- [Activity]:
List the lines of this listing that hold the word "click".

- [Extracted information]:
::::
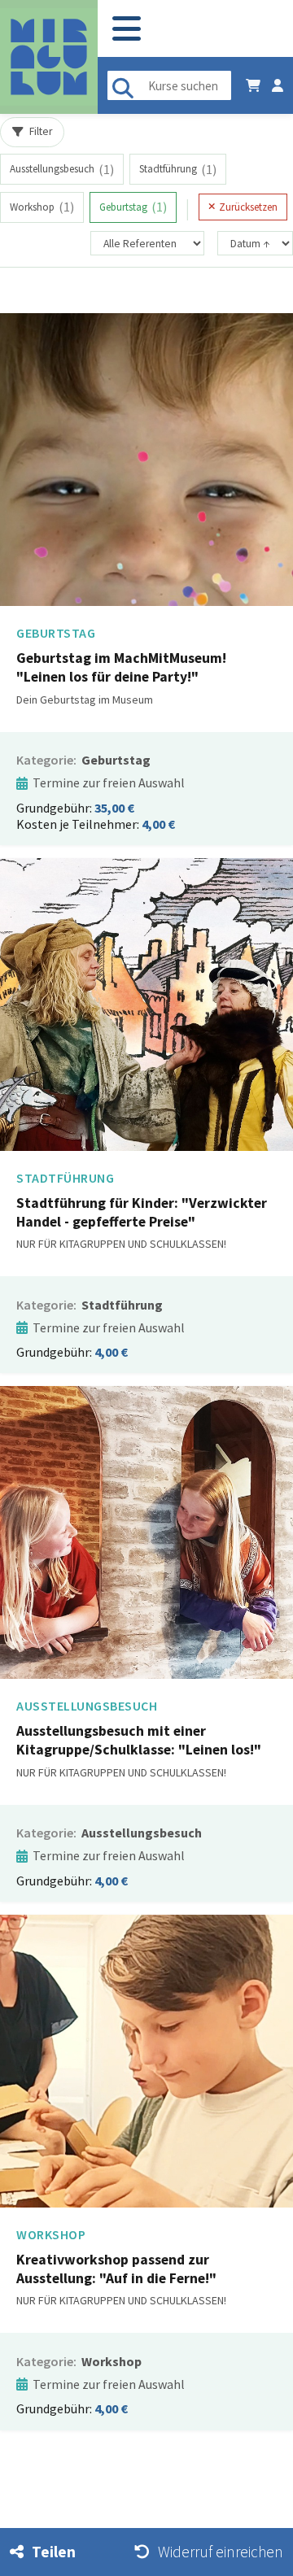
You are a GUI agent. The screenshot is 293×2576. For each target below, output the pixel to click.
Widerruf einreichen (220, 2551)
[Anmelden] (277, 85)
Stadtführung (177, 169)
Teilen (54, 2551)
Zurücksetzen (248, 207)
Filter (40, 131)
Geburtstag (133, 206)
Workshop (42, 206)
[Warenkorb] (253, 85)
::::
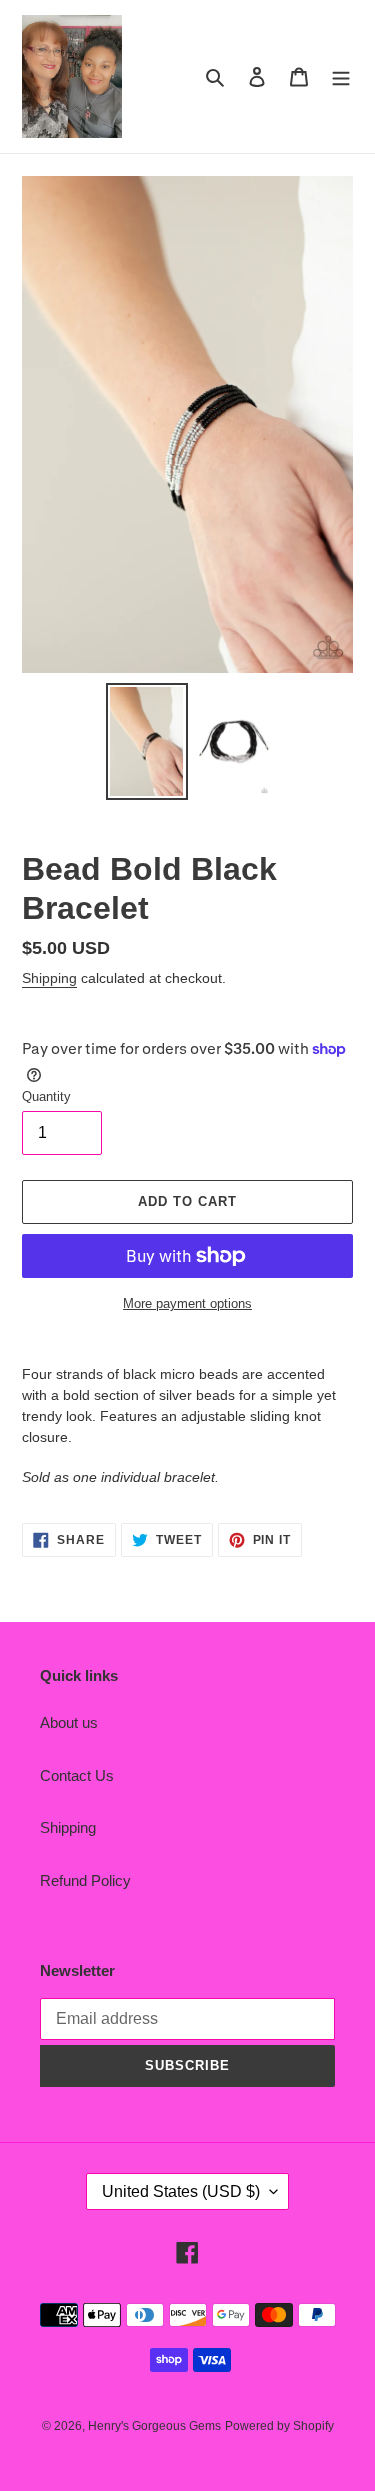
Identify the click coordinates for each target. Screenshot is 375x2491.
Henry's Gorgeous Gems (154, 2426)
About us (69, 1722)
::::
- [Reply]:
You are a GUI agent. The screenshot is 293×2576. For each target below, output the pixel to click.
Identify the click coordinates for each target. Screenshot is 375x2491.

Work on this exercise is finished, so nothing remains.